The sugar maple tree is capable of bearing sap for over 200 years and is a renweable resource when harvested and processed in accordance with organic certification procedures. 

Conventional maple syrup companies often use chemicals (defoaming agents and cleaners) during the evaporation and bottling processes. Chemicals are also commonly used in the maple forests to clear unwanted ground growth, disrupting and damaging the natural habitat of plants and animals. Not okay. Most conventional maple farmers do not support a diversity of plants and trees in their maple forests, which impacts the health of the woodland ecosystem. 

Organic maple farming practices are quite the opposite. They ensure wildlife and habitat protection by not using chemicals on the earth. This also makes for healthy forest soil and plant growth. Growing a maple tree does not require annual tilling and therefore does not create soil erosion. Most organic farmers support a diversity of tree species and understory. 

 Trees sequester carbon dioxide from the atmosphere! An estimated 100 pounds of carbon dioxide are sequestered per gallon of organic maple syrup. That's amazing! Planting maple trees decreases carbon dioxide emissions. 

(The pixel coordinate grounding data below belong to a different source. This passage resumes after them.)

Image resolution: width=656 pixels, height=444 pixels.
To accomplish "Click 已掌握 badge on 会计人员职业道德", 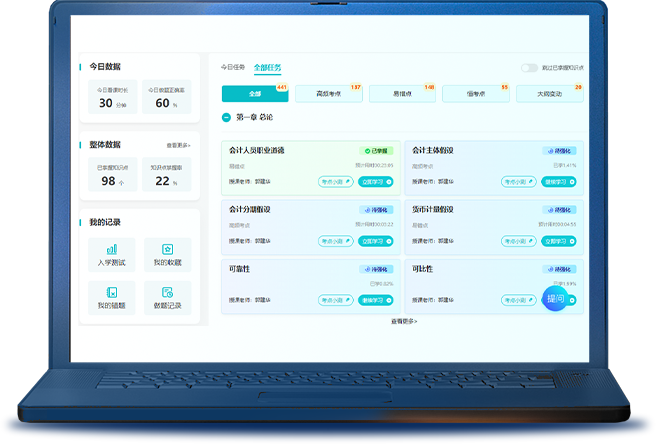I will (376, 151).
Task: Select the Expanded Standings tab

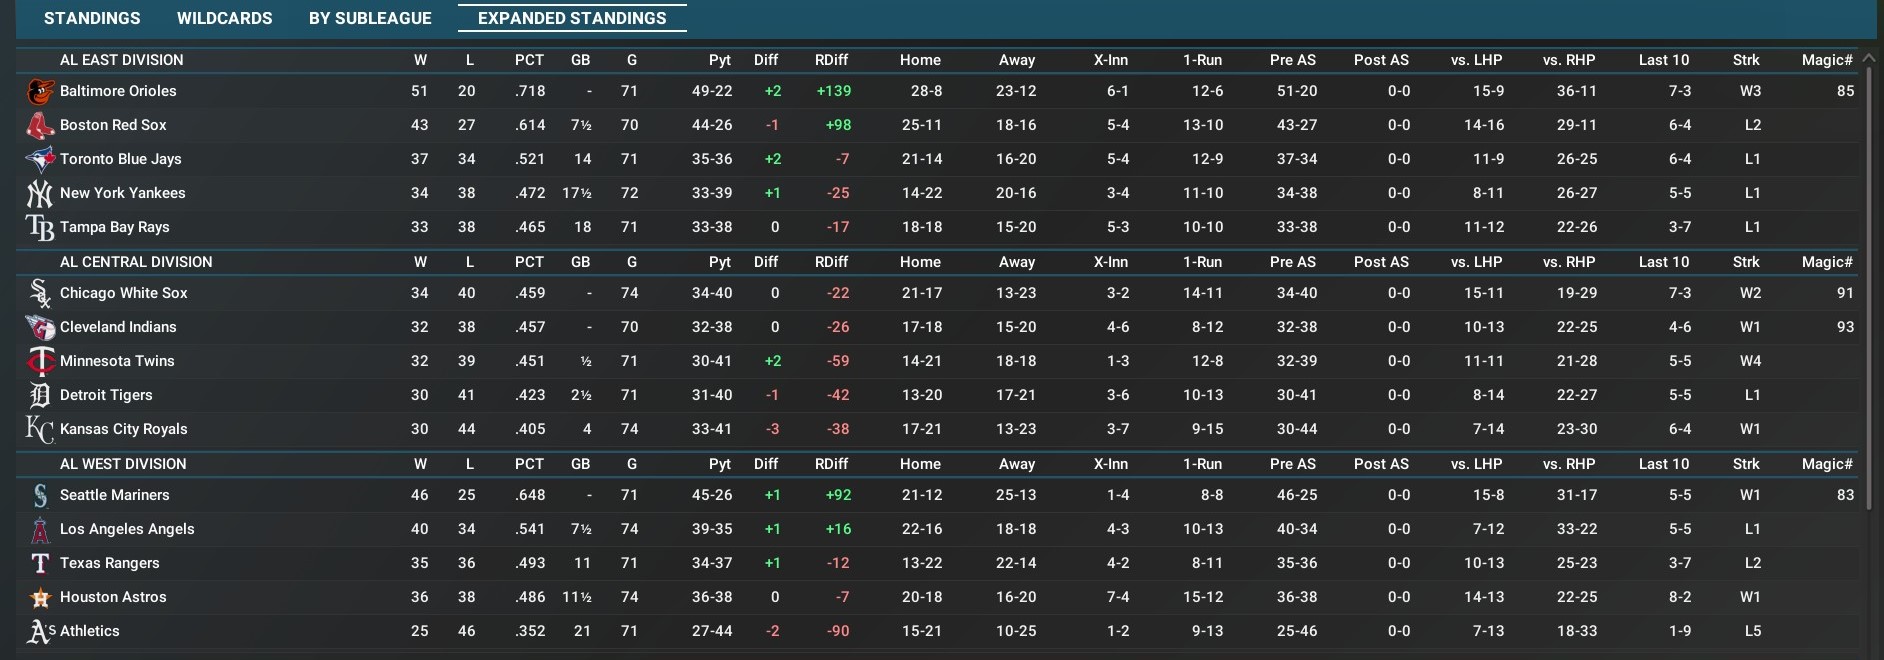Action: [x=572, y=18]
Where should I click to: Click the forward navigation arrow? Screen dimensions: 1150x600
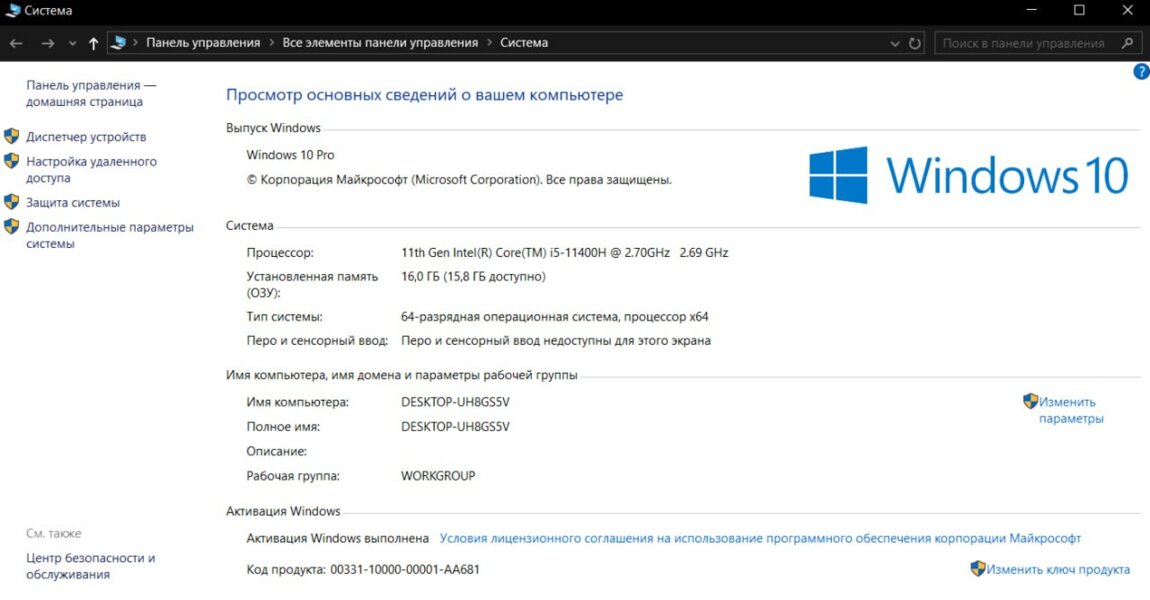47,43
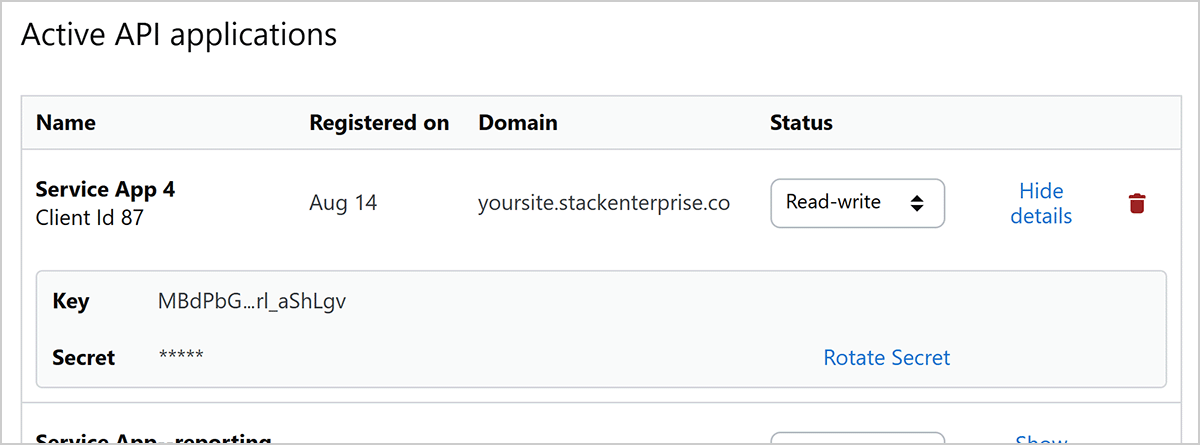Screen dimensions: 1200x445
Task: Click the Secret label
Action: (x=84, y=357)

I purchase my maple syrup in bulk (package free) by bringing my own container (mason jar) and filling it up.  This delectable sweet liquid can be used to make cornbread, salad dressings, roasted veggies, cookies, cakes, ice-cream, and my favorite--it can be poured all over a mountain of pancakes-- mmmm mmmm! 

Organic Maple Syrup Facts: 

Native Americans made maple syrup long before the arrival of the European honey bee. 

Maple syrup is a native soil sweetener and is minimally processed (unlike sugar from sugarcane for example).

Tapping one tree with two taps provides about 60-80 gallons of sap in a year, or 1.5 to 2 gallons of maple syrup. 

Maple syrup has a low-glycemic index and does not raise blood sugar as rapidly as white sugar does. 

It's rich in antioxidants. 

It's a source of important vitamins and minerals like zinc, magnesium, potassium, and calcium. 

The maple trees are tapped in the spring before they begin to bud. 

The maple trees are tapped in the spring before they begin to bud. 

I've actually made maple syrup before. When you live in Wisconsin for 6 years, you end up in a sugar shack one way or another. When the sap is boiling, it begins to foam. In order to break the surface tension, you need to drop a tiny bit of cream, oil, or bacon fat into the stainless steel evaporator. This breaks the surface tension, causing the foam to disappear immediately. If you're vegan, then it's important to find a maple syrup company that doesn't use animal products for a defoaming agent. Maple Valley Cooperative is one company that produces organic maple syrup that is vegan compliant. 

Happy Cooking! Have you ever used maple syrup as a sweetener?

Organic Maple Syrup does not contain any preservatives and needs to be refrigerated upon opening.